Highly tunable plasmon-induced transparency with Dirac semimetal metamaterials*

Based on Dirac semimetal metamaterials, the tunable plasmon induced transparency (PIT) is investigated elaborately in this work. The designed unit cell consists of a strip and a square bracket, which is periodically aligned on the dielectric substrate. Our numerical results illustrate that a pronounced transparency window exists due to near field coupling between two bright modes, which can be dynamically tuned with Fermi energy. Namely, the transparency window demonstrates a distinct blue shift with a larger Fermi energy. Moreover, an on-to-off switch of the PIT transparency window is realized with different polarization angles. In addition, the accompanied slow light property is examined with the calculation of phase and group delay. Finally, a small variation of the refractive index of the substrate can induce a clear movement of the PIT transparency window which delivers a guidance in the application of optical sensing.
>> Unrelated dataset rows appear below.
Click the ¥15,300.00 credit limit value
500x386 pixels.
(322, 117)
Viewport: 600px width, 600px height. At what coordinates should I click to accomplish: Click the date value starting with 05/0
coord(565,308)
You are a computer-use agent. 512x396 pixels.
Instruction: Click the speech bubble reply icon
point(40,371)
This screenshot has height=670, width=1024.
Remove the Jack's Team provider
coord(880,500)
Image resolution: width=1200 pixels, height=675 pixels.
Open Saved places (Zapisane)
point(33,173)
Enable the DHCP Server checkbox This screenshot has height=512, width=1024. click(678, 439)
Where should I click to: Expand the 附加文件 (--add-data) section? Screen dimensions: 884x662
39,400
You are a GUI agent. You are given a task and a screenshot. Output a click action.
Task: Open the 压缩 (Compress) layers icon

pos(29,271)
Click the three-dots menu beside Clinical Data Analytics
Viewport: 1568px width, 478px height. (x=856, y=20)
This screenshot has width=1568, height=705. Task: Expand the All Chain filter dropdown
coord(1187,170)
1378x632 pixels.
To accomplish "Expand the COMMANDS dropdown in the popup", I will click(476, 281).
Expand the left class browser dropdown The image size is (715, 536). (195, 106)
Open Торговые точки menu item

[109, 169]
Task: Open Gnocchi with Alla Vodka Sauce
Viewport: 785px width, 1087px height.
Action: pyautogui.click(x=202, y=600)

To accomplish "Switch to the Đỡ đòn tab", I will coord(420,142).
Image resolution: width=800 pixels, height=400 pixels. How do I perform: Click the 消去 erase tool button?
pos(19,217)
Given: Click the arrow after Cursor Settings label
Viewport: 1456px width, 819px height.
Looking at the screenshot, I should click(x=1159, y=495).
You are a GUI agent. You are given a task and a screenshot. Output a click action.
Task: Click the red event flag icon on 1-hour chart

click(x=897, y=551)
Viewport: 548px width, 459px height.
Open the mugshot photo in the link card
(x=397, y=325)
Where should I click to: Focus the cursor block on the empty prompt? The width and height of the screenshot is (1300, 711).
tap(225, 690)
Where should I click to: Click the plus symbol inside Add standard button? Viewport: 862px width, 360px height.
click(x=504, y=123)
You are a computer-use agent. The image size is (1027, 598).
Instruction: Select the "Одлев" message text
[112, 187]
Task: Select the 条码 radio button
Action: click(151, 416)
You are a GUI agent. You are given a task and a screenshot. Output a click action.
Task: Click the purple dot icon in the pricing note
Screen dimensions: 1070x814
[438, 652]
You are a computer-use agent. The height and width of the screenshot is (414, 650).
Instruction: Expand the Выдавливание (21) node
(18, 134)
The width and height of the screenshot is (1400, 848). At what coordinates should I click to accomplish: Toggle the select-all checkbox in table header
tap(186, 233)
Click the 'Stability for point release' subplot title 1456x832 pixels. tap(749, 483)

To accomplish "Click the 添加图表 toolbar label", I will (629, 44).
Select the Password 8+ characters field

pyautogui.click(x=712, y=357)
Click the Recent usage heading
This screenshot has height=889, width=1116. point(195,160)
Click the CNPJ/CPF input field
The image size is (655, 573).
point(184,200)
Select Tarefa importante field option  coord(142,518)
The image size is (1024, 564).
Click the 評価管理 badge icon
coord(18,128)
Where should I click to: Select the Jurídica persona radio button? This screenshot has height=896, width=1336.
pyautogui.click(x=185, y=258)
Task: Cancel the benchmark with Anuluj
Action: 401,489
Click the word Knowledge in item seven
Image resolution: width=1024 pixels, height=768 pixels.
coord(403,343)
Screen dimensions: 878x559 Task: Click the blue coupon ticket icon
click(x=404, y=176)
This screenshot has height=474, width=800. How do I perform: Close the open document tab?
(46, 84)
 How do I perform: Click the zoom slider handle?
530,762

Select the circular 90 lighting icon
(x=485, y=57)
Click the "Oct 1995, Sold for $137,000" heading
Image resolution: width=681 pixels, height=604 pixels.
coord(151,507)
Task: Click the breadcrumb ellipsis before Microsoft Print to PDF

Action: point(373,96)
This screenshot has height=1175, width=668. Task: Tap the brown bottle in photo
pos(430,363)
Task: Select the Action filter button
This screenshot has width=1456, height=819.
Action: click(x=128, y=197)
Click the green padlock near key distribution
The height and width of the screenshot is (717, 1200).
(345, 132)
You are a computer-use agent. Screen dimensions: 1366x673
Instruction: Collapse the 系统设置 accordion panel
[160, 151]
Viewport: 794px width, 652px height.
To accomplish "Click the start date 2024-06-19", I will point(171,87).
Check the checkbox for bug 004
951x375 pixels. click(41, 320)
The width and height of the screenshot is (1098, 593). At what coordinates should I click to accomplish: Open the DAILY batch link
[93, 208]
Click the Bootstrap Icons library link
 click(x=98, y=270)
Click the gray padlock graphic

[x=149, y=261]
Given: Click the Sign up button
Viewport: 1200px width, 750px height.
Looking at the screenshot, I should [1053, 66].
Thus, this work provides us a new strategy to design compact and adjustable PIT devices and has potential applications in highly tunable optical switchers, sensors, and slow light devices.

Automated summary

Based on Dirac semimetal metamaterials, this research investigated the tunable plasmon induced transparency (PIT) phenomenon, revealing a pronounced transparency window that can be dynamically adjusted with Fermi energy. The transparency window exhibits a distinct blue shift with larger Fermi energy and can be switched on and off with different polarization angles. Additionally, a small variation of the refractive index of the substrate can induce a clear movement of the PIT transparency window, providing guidance for optical sensing applications.